++++ Source passage ++++

# Identifying grinds?



## Holztisch (Feb 22, 2021)

Hey KKF! 

When I started learning about Japanese knives I didn't really pay attention to the grind beforehand at all. This lead to many buys and sells, since some knives cut well, others didn't. I read a lot about grinds up till now but I hope you all can give me some input. I'd love to hear about your favorite grinds or even steel / knife combinations. I also put some pictures of my knives in the attachment. I'm just trying to guess the choils right. Hope you can help me out. 

This is my AZAI Echizen Marukatso AS Santoku and I think it's a flat grind? 










This is my Mr. ITOU Custom Damascus R2 Gyuto and I think it's a flat grind too? 









This is my Sakai Takayuki Homura Premium Kengata Gyuto in B#2. I don't know the grind actually. Is this an S-Grind? 









I also got a Takamura R2 Gyuto but I guess it's a very thin flat grind. Thanks all for reading!


----------



## ian (Feb 22, 2021)

++++ Given records ++++

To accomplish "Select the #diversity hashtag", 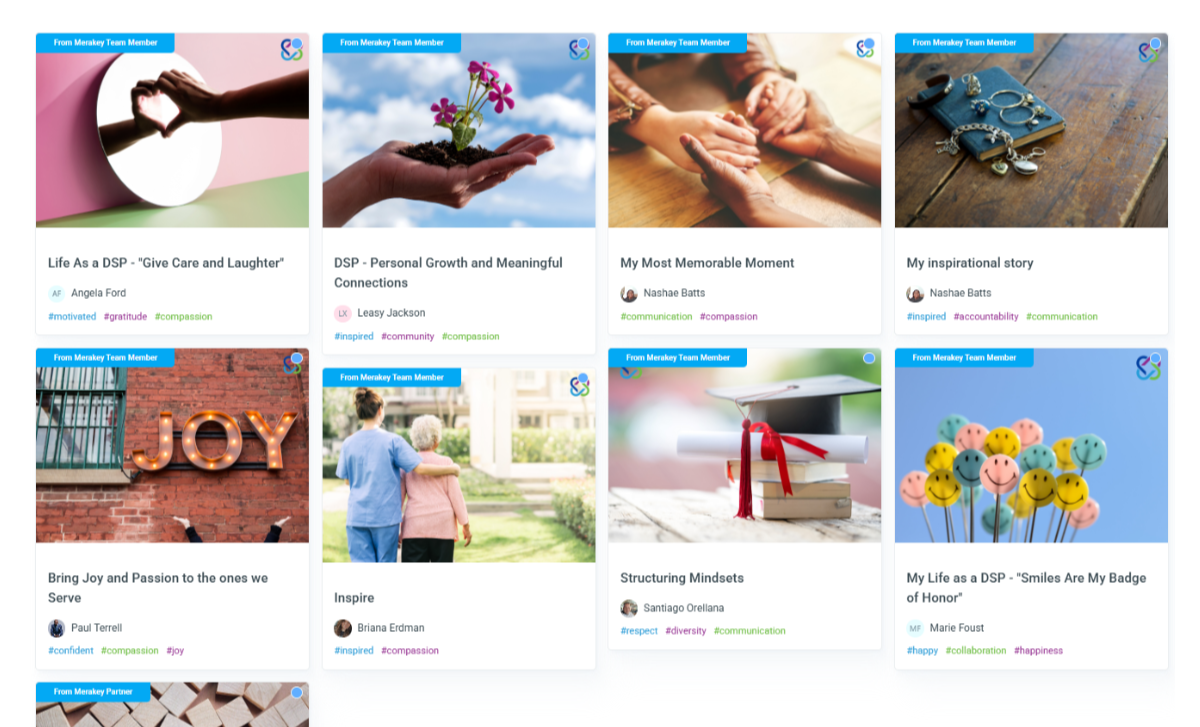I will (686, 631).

++++
++++ Given records ++++

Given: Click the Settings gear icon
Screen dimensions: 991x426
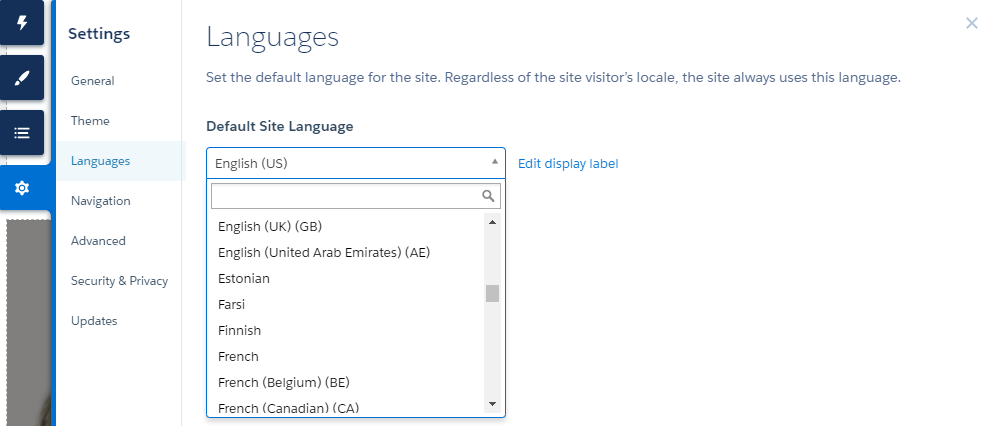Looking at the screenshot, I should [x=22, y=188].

++++

# Aim
Reproduce verbatim the passage of the knife-grind forum thread from "When I started" to "help me out.".

# Result below
When I started learning about Japanese knives I didn't really pay attention to the grind beforehand at all. This lead to many buys and sells, since some knives cut well, others didn't. I read a lot about grinds up till now but I hope you all can give me some input. I'd love to hear about your favorite grinds or even steel / knife combinations. I also put some pictures of my knives in the attachment. I'm just trying to guess the choils right. Hope you can help me out.